Copy these records line for line without altering anything.

•••

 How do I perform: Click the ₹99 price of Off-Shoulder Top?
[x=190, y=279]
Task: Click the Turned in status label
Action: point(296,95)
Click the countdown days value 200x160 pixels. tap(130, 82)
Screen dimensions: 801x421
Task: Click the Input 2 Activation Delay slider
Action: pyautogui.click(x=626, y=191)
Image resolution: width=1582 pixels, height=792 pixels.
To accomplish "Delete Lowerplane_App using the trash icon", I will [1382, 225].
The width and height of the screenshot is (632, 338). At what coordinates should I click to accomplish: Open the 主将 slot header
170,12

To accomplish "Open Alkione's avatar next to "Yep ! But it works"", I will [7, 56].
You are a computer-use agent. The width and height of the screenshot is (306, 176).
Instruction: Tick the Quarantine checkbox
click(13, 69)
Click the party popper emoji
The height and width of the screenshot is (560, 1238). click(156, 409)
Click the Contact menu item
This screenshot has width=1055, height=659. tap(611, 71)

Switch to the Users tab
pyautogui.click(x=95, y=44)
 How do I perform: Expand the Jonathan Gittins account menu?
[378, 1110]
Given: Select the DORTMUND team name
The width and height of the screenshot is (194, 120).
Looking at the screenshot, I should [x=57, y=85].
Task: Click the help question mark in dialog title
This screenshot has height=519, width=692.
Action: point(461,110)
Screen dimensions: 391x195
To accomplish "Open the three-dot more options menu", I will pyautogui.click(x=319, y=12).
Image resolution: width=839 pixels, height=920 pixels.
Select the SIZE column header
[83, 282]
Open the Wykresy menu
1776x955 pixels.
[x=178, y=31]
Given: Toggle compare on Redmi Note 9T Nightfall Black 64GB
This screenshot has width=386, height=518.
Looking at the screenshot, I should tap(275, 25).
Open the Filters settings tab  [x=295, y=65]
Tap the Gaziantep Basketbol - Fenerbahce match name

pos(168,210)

•••

◆ Written answer:
 How do I perform: Click the ₹99 price of Off-Shoulder Top?
[x=190, y=279]
Task: Click the Turned in status label
Action: point(296,95)
Click the countdown days value 200x160 pixels. tap(130, 82)
Screen dimensions: 801x421
Task: Click the Input 2 Activation Delay slider
Action: pyautogui.click(x=626, y=191)
Image resolution: width=1582 pixels, height=792 pixels.
To accomplish "Delete Lowerplane_App using the trash icon", I will [1382, 225].
The width and height of the screenshot is (632, 338). At what coordinates should I click to accomplish: Open the 主将 slot header
170,12

To accomplish "Open Alkione's avatar next to "Yep ! But it works"", I will [7, 56].
You are a computer-use agent. The width and height of the screenshot is (306, 176).
Instruction: Tick the Quarantine checkbox
click(13, 69)
Click the party popper emoji
The height and width of the screenshot is (560, 1238). click(156, 409)
Click the Contact menu item
This screenshot has width=1055, height=659. tap(611, 71)

Switch to the Users tab
pyautogui.click(x=95, y=44)
 How do I perform: Expand the Jonathan Gittins account menu?
[378, 1110]
Given: Select the DORTMUND team name
The width and height of the screenshot is (194, 120).
Looking at the screenshot, I should [x=57, y=85].
Task: Click the help question mark in dialog title
This screenshot has height=519, width=692.
Action: point(461,110)
Screen dimensions: 391x195
To accomplish "Open the three-dot more options menu", I will pyautogui.click(x=319, y=12).
Image resolution: width=839 pixels, height=920 pixels.
Select the SIZE column header
[83, 282]
Open the Wykresy menu
1776x955 pixels.
[x=178, y=31]
Given: Toggle compare on Redmi Note 9T Nightfall Black 64GB
This screenshot has width=386, height=518.
Looking at the screenshot, I should tap(275, 25).
Open the Filters settings tab  [x=295, y=65]
Tap the Gaziantep Basketbol - Fenerbahce match name

pos(168,210)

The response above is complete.